If there is a stitch that has been holding the drain in, a doctor or nurse will pull this together when the drain is removed. This closes the hole. They will cover it with a dressing. The stitch is usually removed about a week later. Sometimes just a dressing is used to cover the area where the drain has been.

After a pleurodesis, you may get chest pain for a day or so and you may need to take painkillers. Your doctor or nurse can give you more information about pleurodesis.


Medical thoracoscopy for a pleural effusion

It may be possible to drain a pleural effusion and to do a pleurodesis using a procedure called medical thoracoscopy.

You will be asked to lie on your side and given an injection of a sedative to make you feel drowsy.
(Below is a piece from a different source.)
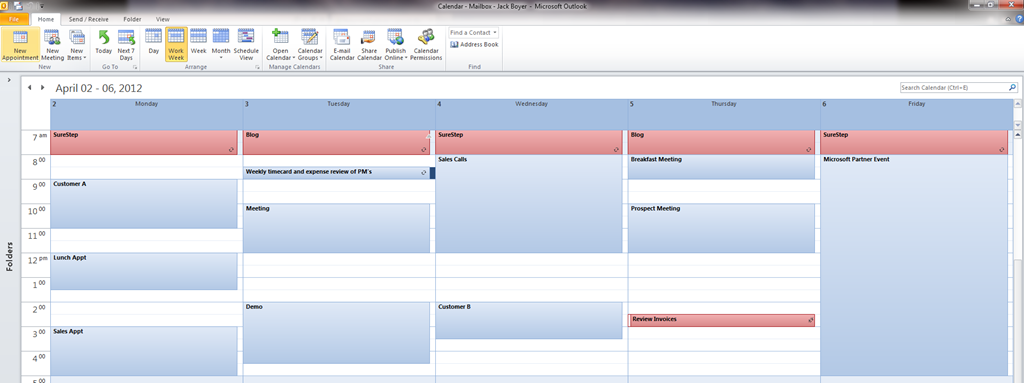The width and height of the screenshot is (1024, 383).
Task: Open the Address Book
Action: pyautogui.click(x=475, y=44)
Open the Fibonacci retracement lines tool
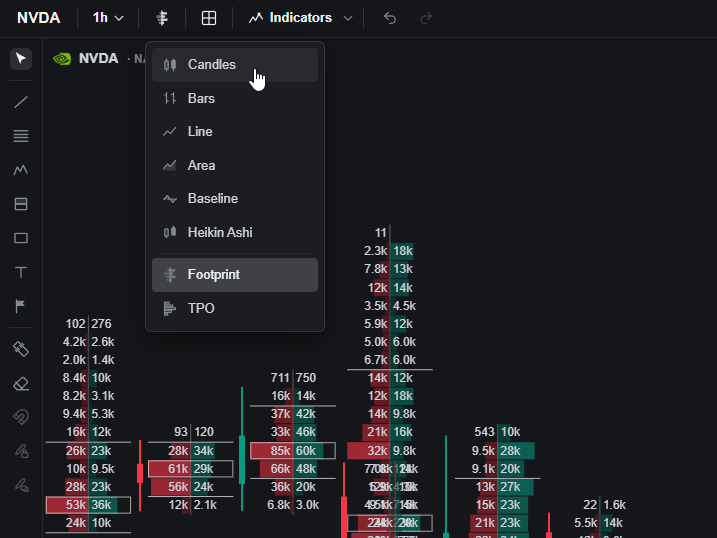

You will have a local anaesthetic to numb the area where the doctor will make one or two small cuts. They then put a flexible tube (thorascope) into the chest. The tube has a light and camera at the end, so the doctors can see into your chest.

Any fluid can be drained and the doctor can spray sterile talc through the tube. This helps the layers of the pleura stick together. The procedure takes about 40–60 minutes.

After the thoracoscopy, the doctors will put a plastic tube (chest drain) through the cut. They use this to drain any remaining fluid. The drain will be attached to a bottle or bag and secured in place with a stitch.

You will usually be able to go home 2–5 days after a medical thoracoscopy. Your hospital team will be able to give you more information about this procedure.